There is a feeling throughout The Man Who Knew Too Much that Hitchcock is going all out. Apparently this film followed a string of flops, and the director maybe realized he had nothing to lose by making the kind of movie he believed in. His deftness with so many different moods, and his uncanny ability to switch from one to the other without it seeming abrupt or jarring, makes for a film that is imminently entertaining, one that dares you not to look away lest you miss what happens next. At the same time, in the filmmaking itself, we can see the young Hitchcock that was influenced by the German impressionist filmmakers, using light and shadow to put the audience on edge, and forgoing any musical score and letting the sound of the action create its own rhythm. This is a film, after all, where both the music of a pocket watch and a live orchestra provide important plot mechanisms. In the final shootout, the metronymic back-and-forth of the gunfire serves as the counting down of a doomsday clock.
There is no one thing that stands out about this go-around with The Man Who Knew Too Much, no special element that makes it more memorable amongst the Hitchcock canon. It's been years since I've seen the 1956 redo, but I do know as a young viewer, I saw that one first, and then I saw the original after, before I had the faculty to understand how to process older films or even the idea that a director would remake one of his own movies for any other reason than he could do it better. Which is the superior version is certainly an arguable point. For as much as a crowd-pleaser as the remake is, complete with an Oscar-winning song from Doris Day, there is something so perfectly entertaining about its ancestor, it really shouldn't be dismissed. The 1934 The Man Who Knew Too Much has no one defining element because all the elements work in concert, aligning exactly as they should to create a whip-smart thriller that stands the test of time all on its own.

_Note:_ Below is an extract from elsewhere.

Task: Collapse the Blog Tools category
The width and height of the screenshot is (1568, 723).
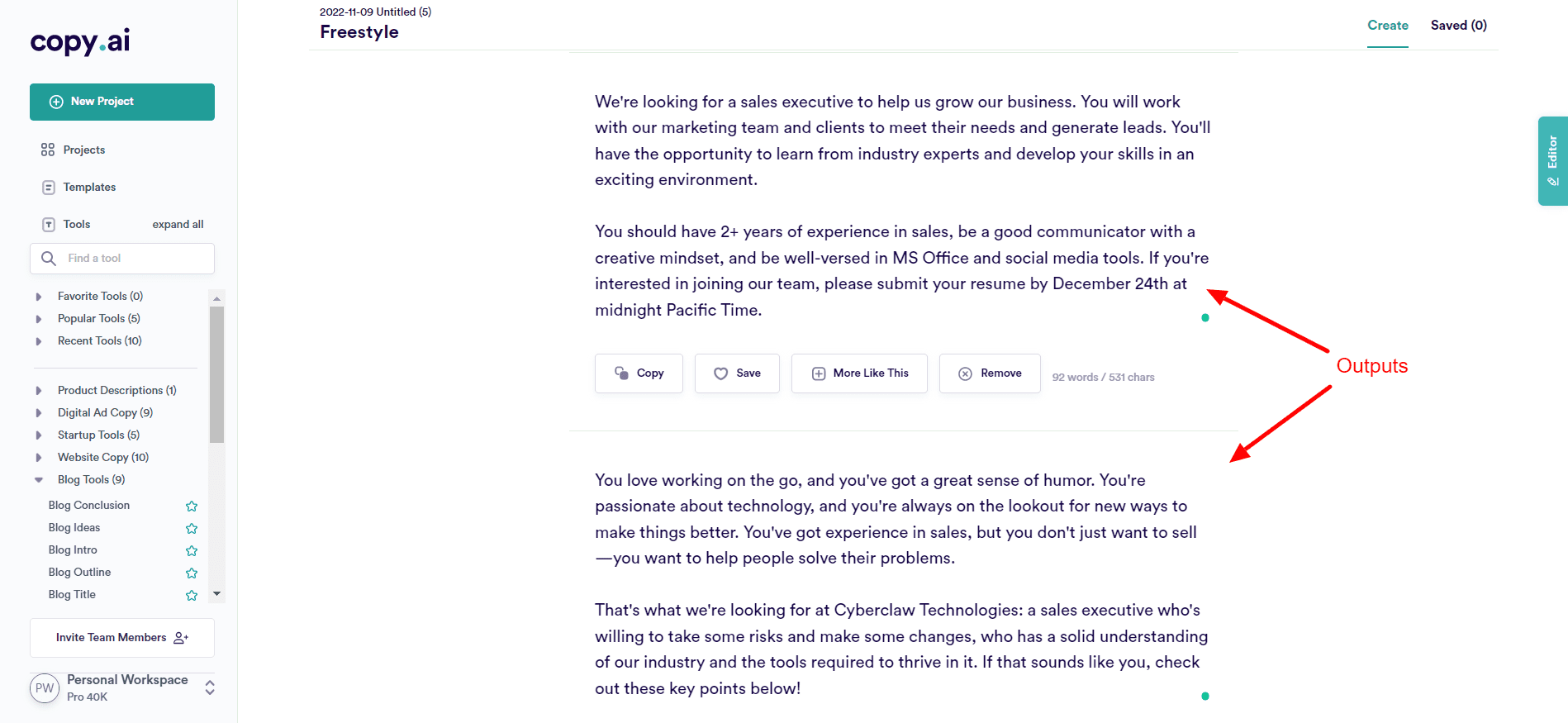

English Closed Captioning is provided.
Historian Philip Kemp provides a new audio commentary for the feature, covering the film's production and placing it in context of Hitchcock's career and also what was happening in the world at the time. Equally enlightening is an 18-minute video feature with director Guillermo del Toro (Cronos, Pan's Labyrinth), whom many forget wrote a book on Hitchcock in the 1990s. He discusses the style of The Man Who Knew Too Much and how it predicts what was coming in the Master of Suspense's filmography.
A two-part television program from 1972, titled The Illustrated Hitchcock, has been whittled down to a concise 50 minutes (presumably mostly just cutting some clips from other movies), and showcases Hitch talking to journalist Pia Lindstrom (Ingrid Bergman's daughter) and critic William K. Everson about his approach to storytelling, both from a thematic and a technical standpoint. There is significant attention paid to The Man Who Knew Too Much. Hitchcock is also featured in conversation in a 20+-minute audio excerpt of his interview series with Francois Truffaut.
Finally, there is a short restoration demonstration.